Have you ever been in a situation where denial only made you appear more guilty?
Situation Number 1:
The Scene: Junior high school, sixth grade. Mr. Rob's class.
I was awkward and goofy and new to town, and I liked to wear clothes that clashed. I had a secret crush on a monosyllabic toeheaded guy whose name was not Jeff.
In Mr. Robb's class, Jeff (Jeff who was not the object of my affection) walked by me and whispered,
"Meet me by the drinking fountain."
I didn't really know a thing about Jeff, but you know, in the sixth grade, this was high drama. No way was I going to not meet him at the drinking fountain.
Five minutes went by. Class continued in some chaotic way. Eventually, Jeff (did I mention I hadn't really noticed him before?) mosied on over to the drinking fountain. I followed, feeling very self conscious.

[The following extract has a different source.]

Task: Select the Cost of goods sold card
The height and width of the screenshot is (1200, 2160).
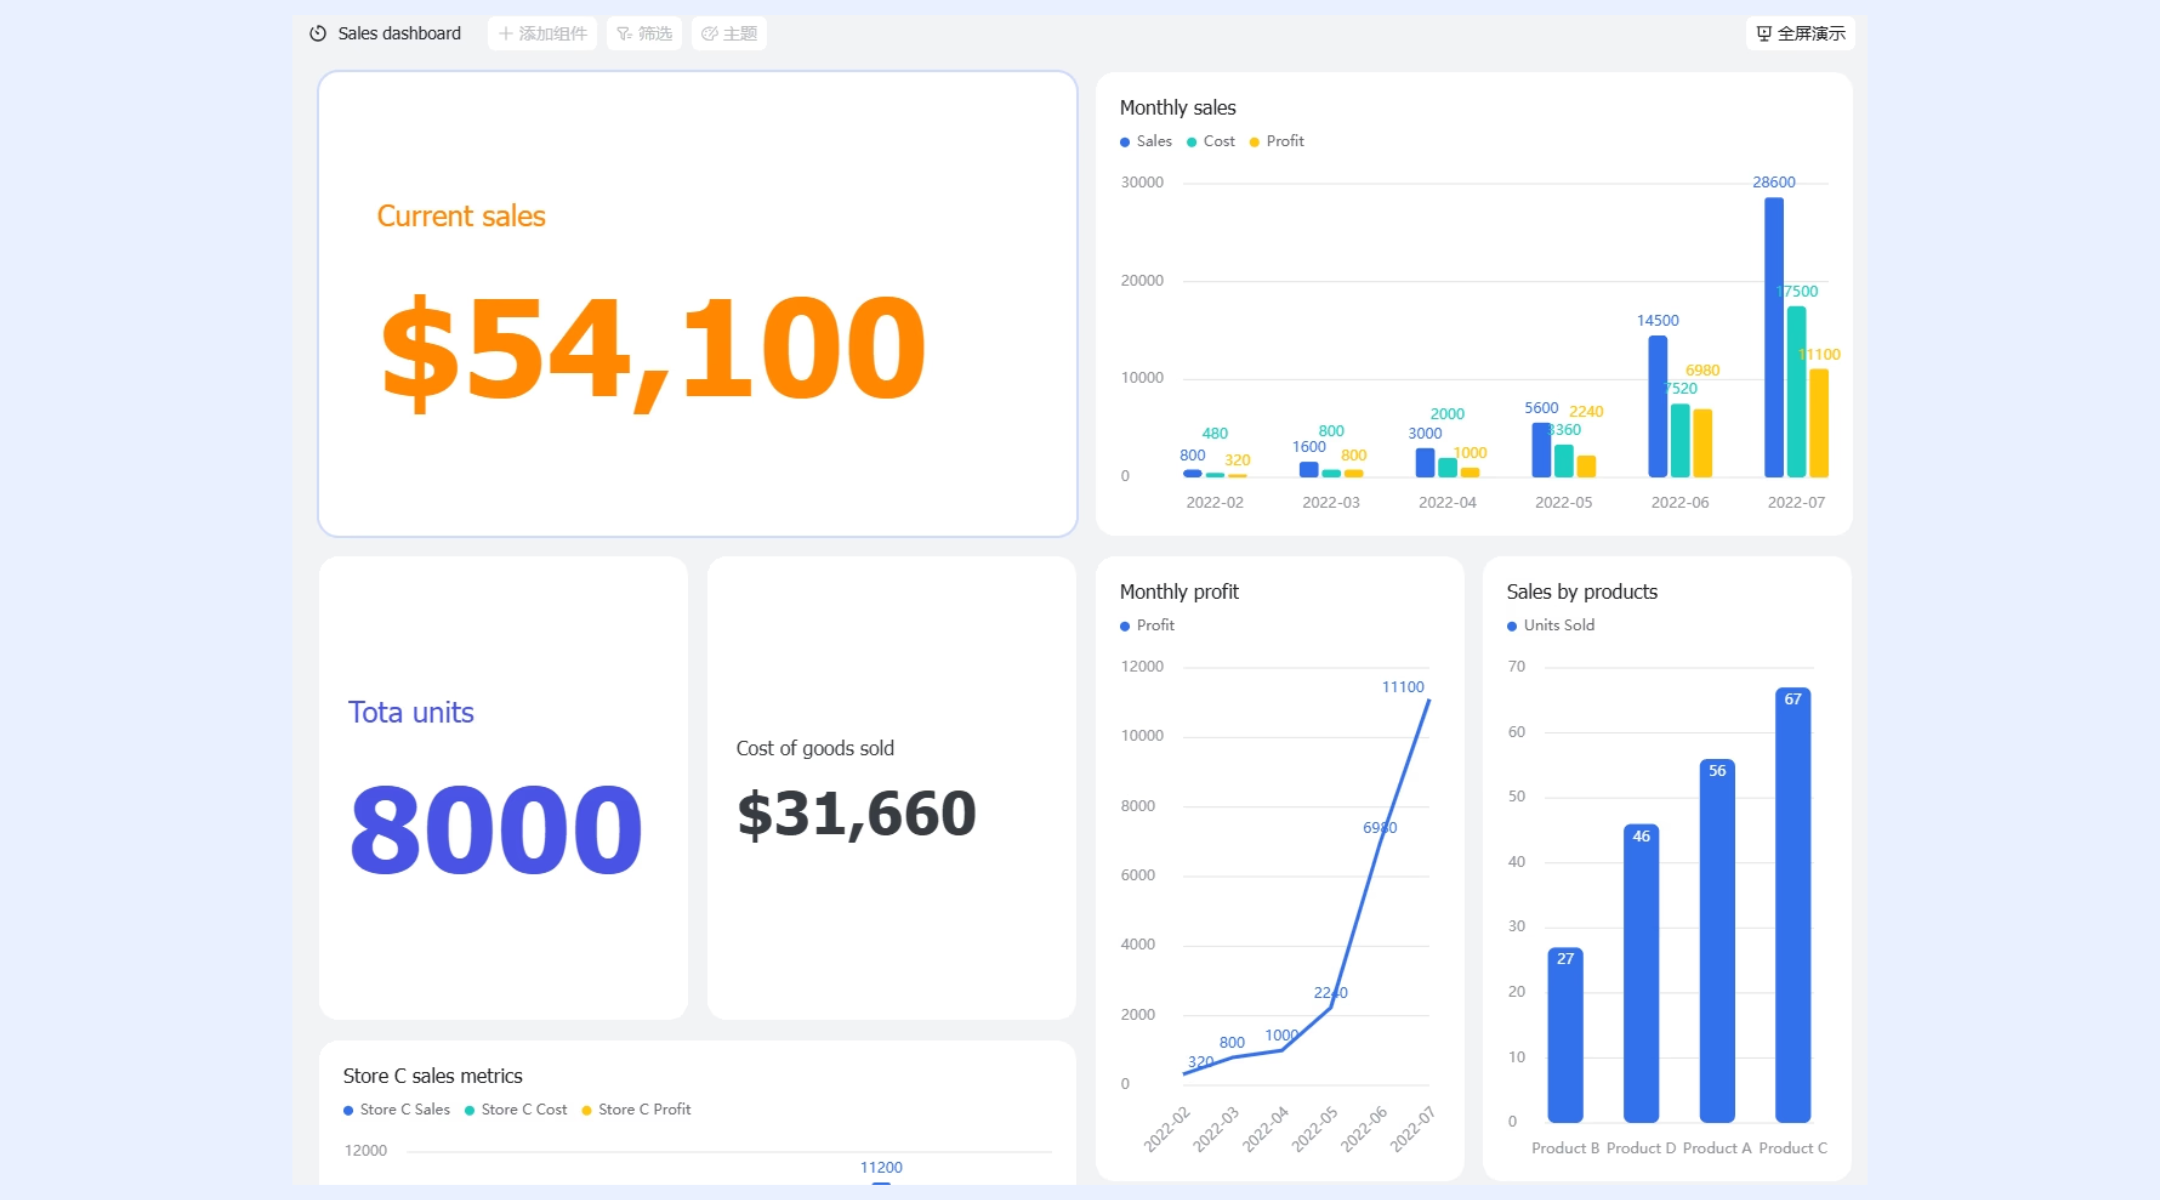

Once I arrived beside him, Jeff addressed me with a great air of authority,
"Listen, I know you like me, but I already have a girlfriend."
And then he left. Before I could say anything. He just left. Back to his seat.
Of course, I could have followed him and insisted I didn't have a crush on him. I could have written him a note and told him what a pompous lummox he was. But wouldn't it all have made it look sort of like I really had a bad crush on him?
I stood there, for ages, in front of that drinking fountain, my mouth hanging open in shock.
I think he later did some modeling and I remember that, in the eighth grade, he kept feeling my legs when we were on the school bus on some field trip.
What a lummox.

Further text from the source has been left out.